Hot summer weather is not uncommon in the Arctic Circle, but recent months have seen abnormally high temperatures
On Saturday the temperatures in the Arctic Circle are likely to have hit an all-time record, reaching a scorching 38C (100F) in Verkhoyansk, a Siberian town.
While the record still needs to be verified, but it appears to have been 18C higher than the average maximum daily temperature in June, reports the BBC.
Hot summer weather is not uncommon in the Arctic Circle, but recent months have seen abnormally high temperatures.
The Arctic is believed to be warming twice as fast as the global average.

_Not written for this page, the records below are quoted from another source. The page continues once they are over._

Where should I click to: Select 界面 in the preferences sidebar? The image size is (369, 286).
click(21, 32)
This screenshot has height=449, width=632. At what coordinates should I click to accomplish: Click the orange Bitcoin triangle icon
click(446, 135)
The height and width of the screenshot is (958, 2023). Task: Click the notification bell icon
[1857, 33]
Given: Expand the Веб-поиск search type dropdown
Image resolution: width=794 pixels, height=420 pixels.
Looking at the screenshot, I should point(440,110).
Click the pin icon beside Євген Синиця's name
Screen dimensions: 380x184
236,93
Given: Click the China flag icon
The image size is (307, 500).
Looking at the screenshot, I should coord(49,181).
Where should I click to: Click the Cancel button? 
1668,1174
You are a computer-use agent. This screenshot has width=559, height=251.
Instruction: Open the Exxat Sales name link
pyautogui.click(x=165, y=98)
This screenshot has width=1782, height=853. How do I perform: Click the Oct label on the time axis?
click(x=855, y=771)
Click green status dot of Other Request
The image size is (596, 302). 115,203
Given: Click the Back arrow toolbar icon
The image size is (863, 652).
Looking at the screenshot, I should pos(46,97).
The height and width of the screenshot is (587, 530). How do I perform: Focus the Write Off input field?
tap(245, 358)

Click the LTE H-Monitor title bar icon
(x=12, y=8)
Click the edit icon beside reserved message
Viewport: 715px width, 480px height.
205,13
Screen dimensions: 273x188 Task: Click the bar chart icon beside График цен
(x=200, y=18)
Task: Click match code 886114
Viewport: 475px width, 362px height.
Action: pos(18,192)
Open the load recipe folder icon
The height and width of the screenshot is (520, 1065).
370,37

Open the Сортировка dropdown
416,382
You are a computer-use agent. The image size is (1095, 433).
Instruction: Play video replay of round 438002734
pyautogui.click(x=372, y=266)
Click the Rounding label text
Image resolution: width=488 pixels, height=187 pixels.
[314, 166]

Verkhoyansk, home to about 1,300 people, sits just inside the Arctic Circle, in remote Siberia. It has an extreme climate with temperatures plunging in January to an average maximum of -42C and then surging in June to 20C.
But a persistent heatwave this year in the Arctic Circle has worried meteorologists. In March, April and May, the Copernicus Climate Change service reported that the average temperature was around 10C above normal.
Earlier in June, parts of Siberia recorded 30C, while in May, Khatanga in Russia - situated in the Arctic Circle at 72 degrees north - set a new May temperature record of 25.4C.
"Year-on-year temperature records are being broken around the world, but the Arctic is warming faster than anywhere else on Earth," said Dr Dann Mitchell, associate professor in atmospheric science at the University of Bristol. "So it is unsurprising to see records being broken in this region. We will see more of this in the near future."